Introduction
This hands-on machine learning tutorial is based on the event reconstruction challenges of the ALPHA-g experiment at CERN.
Our goal is to predict the position where antihydrogen atoms annihilate, a task known as vertex reconstruction.
Instead of building everything from scratch, you'll start from a fully working baseline model. This allows us to focus on:
- Understanding the physics and data.
- Exploring the model's design.
- Improve its performance.
- Experiment with more advanced ideas.
By the end of this tutorial, you'll have a clear picture of how deep learning can be applied to real-world problems, and you'll be ready to tackle your own machine learning projects.
What is ALPHA-g?
ALPHA-g is an experiment at CERN that seeks to answer a fundamental question: does antimatter fall under gravity the same way as matter?
To investigate this ALPHA-g traps antihydrogen, a neutral antimatter atom made of an antiproton and a positron, in a magnetic trap. The atom is then released and allowed to fall. When it annihilates on contact with matter, it produces several detectable particles.
Our job is to figure out where that annihilation happened. This position, the vertex, is key to determine how the antihydrogen moved and whether gravity influenced it.
The detector records a series of 3D points left by charged particles resulting from the annihilation. Reconstructing the vertex from these points is what this tutorial is all about.
If you'd like a visual overview of the ALPHA-g experiment, this short animation by CERN provides an excellent introduction.
Vertex Reconstruction Overview
When antihydrogen annihilates, it typically produces 2-4 charged pions, which travel through the detector and leave behind a trail of hits.
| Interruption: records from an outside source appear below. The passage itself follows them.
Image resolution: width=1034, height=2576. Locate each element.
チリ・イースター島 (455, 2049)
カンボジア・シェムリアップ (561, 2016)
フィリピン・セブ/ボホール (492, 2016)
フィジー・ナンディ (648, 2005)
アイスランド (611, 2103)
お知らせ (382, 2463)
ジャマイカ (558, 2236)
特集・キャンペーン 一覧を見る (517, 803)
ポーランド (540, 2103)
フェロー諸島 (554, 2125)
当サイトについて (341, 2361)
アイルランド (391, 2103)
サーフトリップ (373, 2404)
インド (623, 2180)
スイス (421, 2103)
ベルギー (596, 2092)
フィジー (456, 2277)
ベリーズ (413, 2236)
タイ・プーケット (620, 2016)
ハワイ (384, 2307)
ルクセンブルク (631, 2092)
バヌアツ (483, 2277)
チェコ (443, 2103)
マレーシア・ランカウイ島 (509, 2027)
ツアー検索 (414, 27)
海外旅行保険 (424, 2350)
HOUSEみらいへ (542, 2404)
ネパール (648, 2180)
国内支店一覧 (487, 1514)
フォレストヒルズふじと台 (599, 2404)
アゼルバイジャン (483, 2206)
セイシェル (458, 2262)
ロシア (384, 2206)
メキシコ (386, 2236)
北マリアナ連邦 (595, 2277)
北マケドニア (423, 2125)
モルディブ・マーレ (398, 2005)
The challenge is to infer the origin point of these tracks i.e. the location of the annihilation.
In traditional reconstruction pipelines, this is done using geometry-based algorithms that:
- Identify clusters of hits.
- Attempt to form tracks.
- Fit back to a common origin.
In this tutorial, you'll work with a deep learning-based approach:
- We provide you with a working model that predicts the z-coordinate of the vertex directly from a cloud of hits.
- You'll explore how this model works and then experiment with ways to make it better.
By the end of the tutorial, you'll have applied meaningful improvements to a real-world ML system used in fundamental physics research.
Why Machine Learning?
Reconstructing a vertex from a cloud of hit positions is a perfect use case for machine learning.
Why?
- It avoids the need to identify and fit individual particle tracks, which can be difficult or ambiguous.
- It can handle messy or sparse events where geometry-based methods might struggle.
- ML models can be trained end-to-end to optimize for the specific reconstruction task, and once trained, they're fast and scalable.
Session 1: Getting Started
In this session you'll get hands-on with the dataset and train your first machine learning model for vertex reconstruction.
You will:
- Explore what the detector data looks like.
- Preprocess point clouds for training and validation.
- Train a working baseline model.
This gives you a full end-to-end view, from raw data to vertex prediction!
By the end, you-ll be ready to start evaluating and improving this model in Session 2.
Setting up the Environment
Before you can run code for this tutorial, you need to set up your environment.
This section walks you through:
- Setting up your Python environment.
- Verifying everything is working.
- Getting the tutorial code.
Step 1: Set Up Your Python Environment
We provide a containerized environment that includes all the necessary dependencies for this tutorial. To access this environment, follow the instructions given here.
Step 2: Verify the Setup
To verify that everything is set up correctly, run the following command:
python -c "import torch; print(torch.__version__)"
If you see the version of PyTorch printed without any errors, your setup is successful.
Step 3: Get the Tutorial Code
First, fork this repository to your own GitHub account. This allows you to make changes and save your work without affecting the original repository. You can find instructions on how to fork a repository here.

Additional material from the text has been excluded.